Employee Retirement Income Security Act

Background

In 1974, Congress passed protections for individuals in private retirement and health insurance plans. The Employee Retirement Income Security Act (ERISA) lays out rules and remedies. These include standards concerning fiduciary duties, the provision of plan information, grievance and appeals procedures, and rights to pursue legal remedies. In addition, ERISA addresses plan participation, vesting, benefit accrual, and funding. Finally, ERISA also established the Pension Benefit Guaranty Corporation that insures benefit payments in the case of defined-benefit plan termination.

Judicial interpretations of ERISA provisions have often limited the rights of retirement plan participants and beneficiaries. Even when participants and beneficiaries can prove ERISA violations, courts have severely limited the remedies available. This undermines participants’ and beneficiaries’ rights.

Some states also have laws related to employer-sponsored benefits. In general, ERISA preempts those laws to provide uniformity for employer-sponsored benefit programs. In a number of areas, state laws provided protections that ERISA does not. The result of preemption in these circumstances is to leave plan participants without a remedy. For example, courts have held that ERISA preempts actions against nonfiduciary violations and preempts state laws against fraud and misrepresentation.

EMPLOYEE RETIREMENT INCOME SECURITY ACT: Policy

EMPLOYEE RETIREMENT INCOME SECURITY ACT: Policy

Strengthening interpretation and enforcement

The Employee Retirement Income Security Act (ERISA) should be interpreted and implemented to give participants and beneficiaries full legal protections.

The Department of Labor (DOL) should strengthen enforcement under ERISA. This may require better and more productive use of resources and additional funds. Audit procedures and regulatory actions that help participants and beneficiaries secure benefits and protect their rights should be strengthened.

Public education and information

The DOL and other agencies should improve their efforts to educate plan members about their rights. They should publish easy-to-understand, culturally and linguistically appropriate pamphlets; create public service announcements; and use other strategies.

Reporting and disclosure

Comprehensive reporting and disclosure requirements must be maintained and enforced.
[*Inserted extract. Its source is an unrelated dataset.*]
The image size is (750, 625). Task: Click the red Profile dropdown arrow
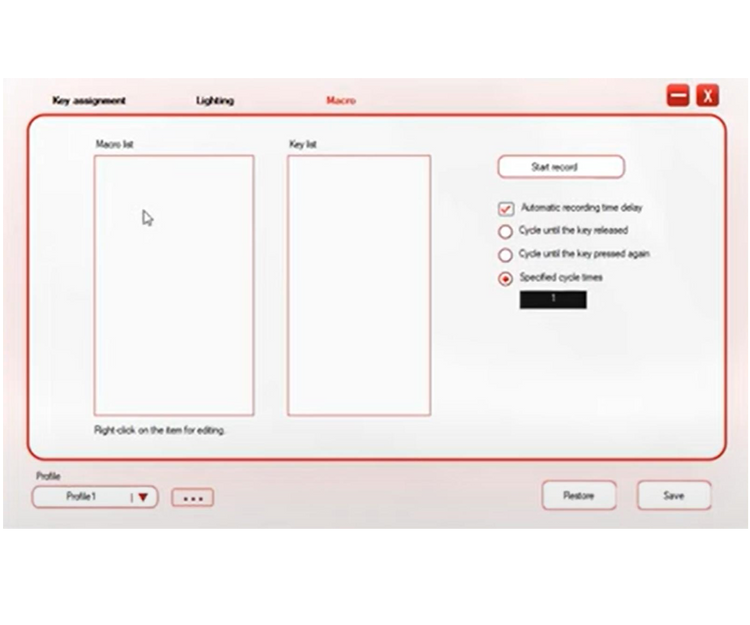[x=143, y=497]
Mandated disclosures, reports, and notices should be provided to participants and beneficiaries in a form that comports with their preferences. This information must be private and secure. The information should adequately convey important information about retirement plan rights, promote actual receipt of benefits, and be preserved and accessible decades later.

Policymakers should consider mandatory penalties for failure to provide required information on plan finances to plan participants.

Judicial proceedings

Remedies under ERISA should be improved so employees can recover all losses due to ERISA violations.

Congress should enhance private rights of action under ERISA to supplement the DOL’s limited ability to monitor the benefits system.

ERISA should be amended to require the award of mandatory attorney’s fees in successful fiduciary and benefits claim cases. It should also allow all courts to award attorney’s fees for work performed during the administrative review process.

A court reviewing a disputed ERISA case should examine the relevant contracts and documents for itself (that is, review the case de novo). It should not defer to the findings of the plan administrator, who may have an inherent financial conflict of interest.

The DOL should explore alternative dispute resolution forums for those claimants who otherwise would lack adequate remedies.

ERISA preemption

Where ERISA preempts state law and deprives individuals of rights and remedies available under state law, ERISA should provide an adequate federal remedy.